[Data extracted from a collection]

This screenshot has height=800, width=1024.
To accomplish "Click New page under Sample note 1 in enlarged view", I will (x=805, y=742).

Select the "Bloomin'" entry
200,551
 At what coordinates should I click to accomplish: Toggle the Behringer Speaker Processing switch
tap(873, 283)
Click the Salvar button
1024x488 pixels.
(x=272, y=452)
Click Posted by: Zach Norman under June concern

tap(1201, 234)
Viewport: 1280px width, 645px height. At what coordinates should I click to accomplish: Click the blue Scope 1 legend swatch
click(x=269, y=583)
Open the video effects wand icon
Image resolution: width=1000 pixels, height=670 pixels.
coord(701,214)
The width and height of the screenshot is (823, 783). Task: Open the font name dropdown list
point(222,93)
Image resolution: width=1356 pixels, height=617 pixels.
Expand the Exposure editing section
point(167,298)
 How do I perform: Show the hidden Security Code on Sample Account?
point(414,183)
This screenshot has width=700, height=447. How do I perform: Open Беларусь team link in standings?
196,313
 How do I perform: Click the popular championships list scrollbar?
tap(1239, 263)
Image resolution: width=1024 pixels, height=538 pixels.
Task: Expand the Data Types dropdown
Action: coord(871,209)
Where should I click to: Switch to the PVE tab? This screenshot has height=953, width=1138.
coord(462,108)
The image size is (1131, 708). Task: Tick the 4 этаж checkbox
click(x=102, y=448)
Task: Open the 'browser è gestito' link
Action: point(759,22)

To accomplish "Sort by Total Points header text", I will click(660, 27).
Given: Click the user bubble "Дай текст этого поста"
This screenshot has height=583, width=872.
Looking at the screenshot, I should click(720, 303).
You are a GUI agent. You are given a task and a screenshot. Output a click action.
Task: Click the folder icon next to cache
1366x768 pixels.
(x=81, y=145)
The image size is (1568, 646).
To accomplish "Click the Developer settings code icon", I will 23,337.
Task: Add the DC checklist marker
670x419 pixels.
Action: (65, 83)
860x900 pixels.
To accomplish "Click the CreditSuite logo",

_WHAT IS EXPECTED_
Return each line of the records above exactly as it reads.

_COMPLETED TASK_
This screenshot has height=800, width=1024.
To accomplish "Click New page under Sample note 1 in enlarged view", I will (x=805, y=742).

Select the "Bloomin'" entry
200,551
 At what coordinates should I click to accomplish: Toggle the Behringer Speaker Processing switch
tap(873, 283)
Click the Salvar button
1024x488 pixels.
(x=272, y=452)
Click Posted by: Zach Norman under June concern

tap(1201, 234)
Viewport: 1280px width, 645px height. At what coordinates should I click to accomplish: Click the blue Scope 1 legend swatch
click(x=269, y=583)
Open the video effects wand icon
Image resolution: width=1000 pixels, height=670 pixels.
coord(701,214)
The width and height of the screenshot is (823, 783). Task: Open the font name dropdown list
point(222,93)
Image resolution: width=1356 pixels, height=617 pixels.
Expand the Exposure editing section
point(167,298)
 How do I perform: Show the hidden Security Code on Sample Account?
point(414,183)
This screenshot has width=700, height=447. How do I perform: Open Беларусь team link in standings?
196,313
 How do I perform: Click the popular championships list scrollbar?
tap(1239, 263)
Image resolution: width=1024 pixels, height=538 pixels.
Task: Expand the Data Types dropdown
Action: coord(871,209)
Where should I click to: Switch to the PVE tab? This screenshot has height=953, width=1138.
coord(462,108)
The image size is (1131, 708). Task: Tick the 4 этаж checkbox
click(x=102, y=448)
Task: Open the 'browser è gestito' link
Action: point(759,22)

To accomplish "Sort by Total Points header text", I will click(660, 27).
Given: Click the user bubble "Дай текст этого поста"
This screenshot has height=583, width=872.
Looking at the screenshot, I should click(720, 303).
You are a GUI agent. You are given a task and a screenshot. Output a click action.
Task: Click the folder icon next to cache
1366x768 pixels.
(x=81, y=145)
The image size is (1568, 646).
To accomplish "Click the Developer settings code icon", I will 23,337.
Task: Add the DC checklist marker
670x419 pixels.
Action: (65, 83)
860x900 pixels.
To accomplish "Click the CreditSuite logo",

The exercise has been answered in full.